Tom Angell covers policy and politics for Marijuana.com. Separately, he serves as chairman of the nonprofit organization Marijuana Majority, which works to ensure that elected officials and the media treat legalization as a serious, mainstream issue. Marijuana Majority led the effort to get the U.S. Conference of Mayors to pass a resolution telling the federal government to respect state marijuana laws, and orchestrated the first-ever endorsement for marijuana legalization by a U.S. Supreme Court justice (John Paul Stevens). Previously, Tom worked for Law Enforcement Against Prohibition and Students for Sensible Drug Policy. (All organizations are listed for identification purposes only.)

13 Comments

  1. How is it, that the DEA gets to decide which drugs are illegal? DEA stands for drug enforcement agency. Not drug policy agency. Drug policy should be decided by doctors not cops. This is a conflict of interests.

  2. Son of Liberty on

    The Feds did their research in how to feed people to the Prison Industrial Complex for growing and using cannabis and even profit from it all.

    • The research started with figuring out how to allow an unnecessary and improper definition of marijuana to be put into a federal statute. This definition conforms to that clause as well as the Ninth and Tenth Amendments, and its format allows for rescheduling:

      16. The term “marijuana” means all parts of the smoke produced by the combustion of the plant Cannabis sativa L. which is prohibited to be grown by or sold by any publicly traded corporation or subsidiary company.

      This year is a good time to suggest this definition in a letter to your congressional representatives.

  3. Lawrence Goodwin on

    Great work, Tom Angell, documenting the final months of this blatant federal “marihuana” fraud. For 45 long years, it has been arrogantly perpetuated, first and foremost, by heartless, unelected bureaucrats with power in the Drug Enforcement Administration. These same Democrats should remind their obstinate Republican colleagues that cannabis flower extracts were commonly prescribed to patients by America’s doctors from the mid-1800s onward. The fraudulent legal term “marihuana” should be entirely erased from the Controlled Substances Act. By tomorrow!

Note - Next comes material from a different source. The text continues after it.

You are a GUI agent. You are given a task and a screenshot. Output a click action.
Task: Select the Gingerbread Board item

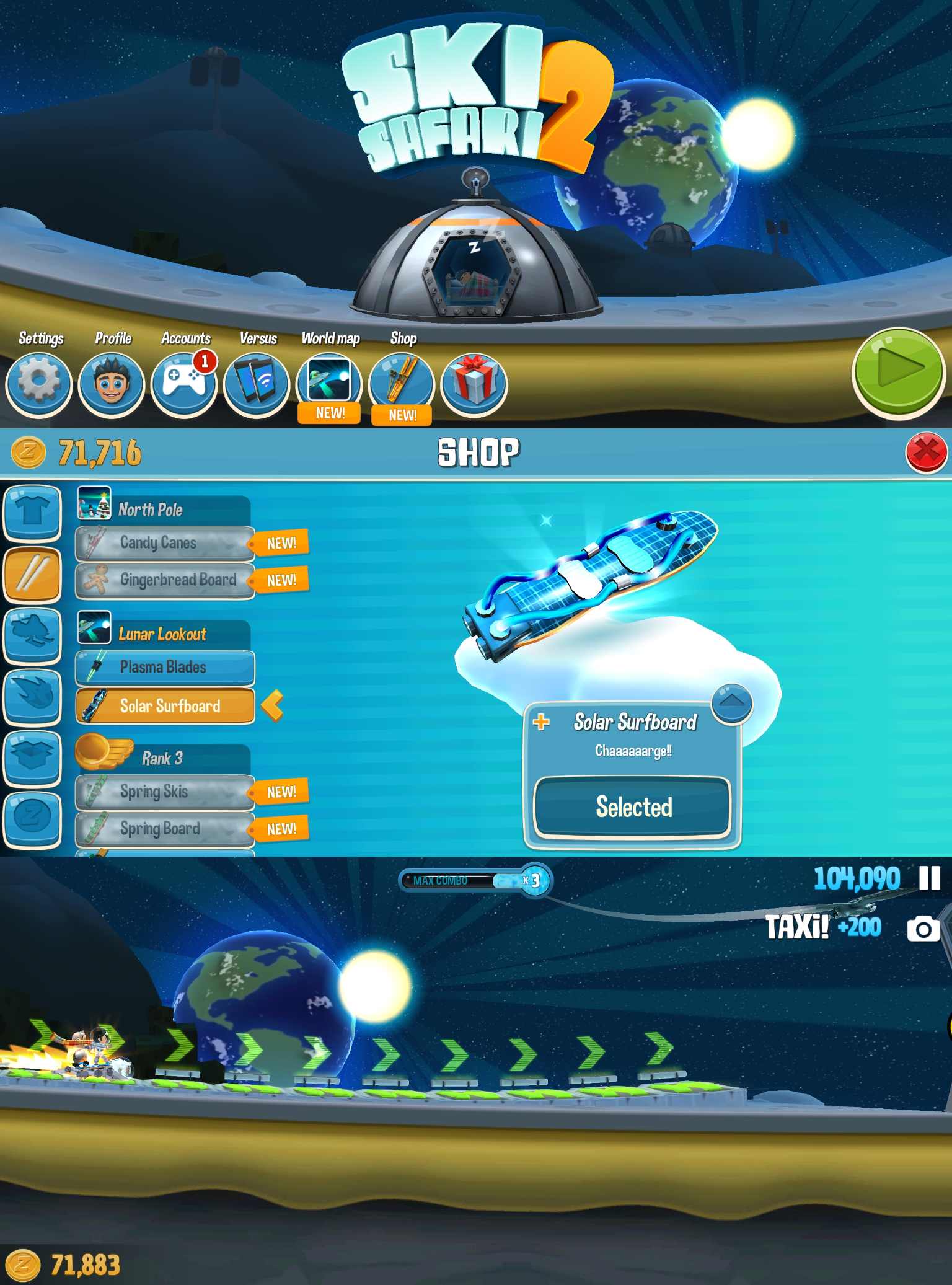click(165, 580)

  4. March 2015, I began a UCLA detox program (from increasingly heavy doses of opioids since 1993) and successfully became free of opioid use and dependency by June of 2015. In addition to excellent care and guidance from Dr. Joy Hao, I used medical marijuana (MMJ- Rx from another physician) during my tapering off process. Dr. Hao was aware of my “experiment” as I shared my journey into the world of pot with her. With the help of the marijuana, I was able to avoid the addictive and expensive trap of Suboxone which prolongs one’s opioid dependence. Suboxone is to opioid dependence as methadone is to heroin addiction. I was the first of Dr. Hao’s patients to both successfully end opioid dependency AND avoid the Suboxone routine.

    Early in detox, about March 25, 2015, and in arthritic (OA) pain and while using opioids, I took one drag of medical marijuana. The effect was to shut down my “pain control central” and to give me relief that the opioids simply could not provide. Next day I was at the MMJ doctor and qualified for MMJ and a visit to a nearby dispensary. I am thankful that I live in California.

    It’s February 2016 and I continue to be opioid-free. I use (vape) the MMJ at night for the OA pain and use (50 state legal) hemp oil during the day. I wish Ms. Warren much success in her battle for the enlightened study of, and sensible use of, MMJ.